The vast expanse of the world’s oceans is home to a staggering variety of marine life. However, this fragile ecosystem is threatened by the growing pollution caused by human activities. This problem is particularly acute around coral reefs, which are teeming with life but are also highly sensitive to changes in water quality.

To combat this growing threat, Max Planck Institute for Intelligent Systems (MPI-IS) scientists at Stuttgart have turned to nature for inspiration and developed a new type of robot that could revolutionize how we clean up our oceans.

Gentle like a jellyfish

The new robot, called the Jellyfish-Bot, is inspired by — you’ve guessed it — the graceful jellyfish.

Unlike other underwater robots, which are often bulky and noisy, the Jellyfish-Bot is small, energy-efficient, and almost entirely silent. It uses electrohydraulic actuators to power its artificial muscles, which enable it to swim creating swirls underneath its body. This, in turn, helps collect waste particles and other objects, which can be transported to the surface for recycling.

This method can also allow the robot to collect fragile biological samples, such as fish eggs, without harming them. This would make it ideal as a helper bot for marine biology research. And because it operates almost silently, it has no negative impact on the surrounding environment, allowing it to interact gently with aquatic species.

“When a jellyfish swims upwards, it can trap objects along its path as it creates currents around its body,” said Tianlu Wang, postdoc in the Physical Intelligence Department at MPI-IS and first author of the publication. “In this way, it can also collect nutrients. Our robot, too, circulates the water around it. This function is useful in collecting objects such as waste particles. It can then transport the litter to the surface, where it can later be recycled.”

The robot consists of several layers, some stiffen it while others keep it afloat or insulate it from the surrounding water. Electrically powered artificial muscles known as HASELs (hydraulically amplified self-healing electrostatic) are embedded in the middle of the layers, allowing the robot to move and manipulate objects without physical contact.

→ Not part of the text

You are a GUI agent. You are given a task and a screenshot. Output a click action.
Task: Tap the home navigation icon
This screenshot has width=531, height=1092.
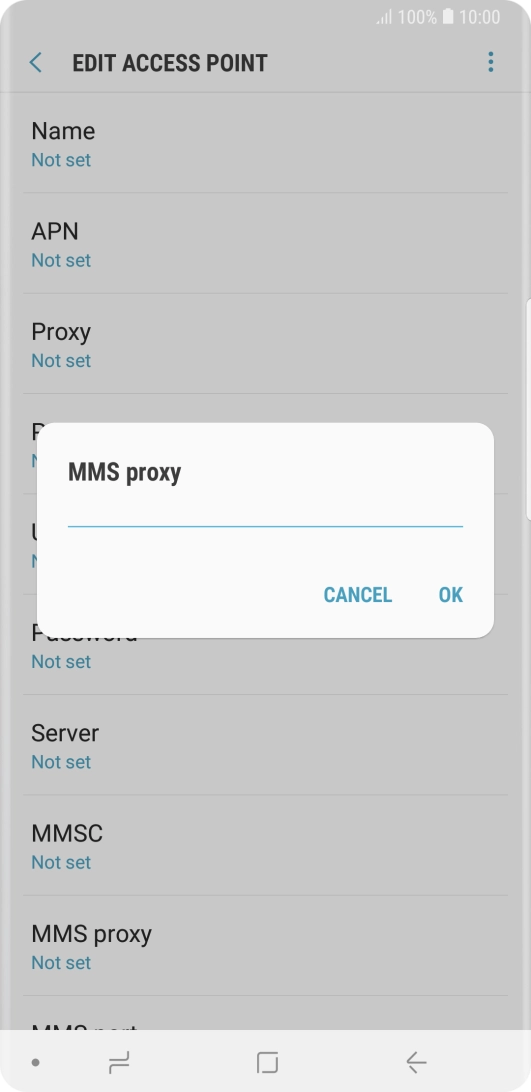coord(267,1062)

In tests, the Jellyfish-Bot has been shown to operate faster and more efficiently than other underwater robots, reaching up to 6.1 cm/s while requiring only a low input power of around 100 milliWatts.

“We achieved grasping objects by making four of the arms function as a propeller, and the other two as a gripper,” said co-author Hyeong-Joon Joo from the Max Planck Robotic Materials Department. “Or we actuated only a subset of the arms, in order to steer the robot in different directions. We also looked into how we can operate a collective of several robots. For instance, we took two robots and let them pick up a mask, which is very difficult for a single robot alone. Two robots can also cooperate in carrying heavy loads.”

However, there are still some challenges to overcome. Currently, the Jellyfish-Bot requires a wire to power it, which limits its range of operation. The researchers are developing a wireless version of the robot to enable it to operate more freely in the ocean. They have already incorporated all the necessary functional modules, such as a battery and wireless communication parts, to enable future wireless manipulation.

Plastic makes up approximately 70 percent of ocean trash, which can damage the environment for hundreds of years. The Jellyfish-Bot, however, is specifically designed to manipulate objects such as litter and transport them to the surface. The hope is that underwater robots like the Jellyfish-Bot could one day assist in cleaning up our oceans, protecting marine life, and preserving this vital ecosystem for generations to come.

Their research was published in Science Advances.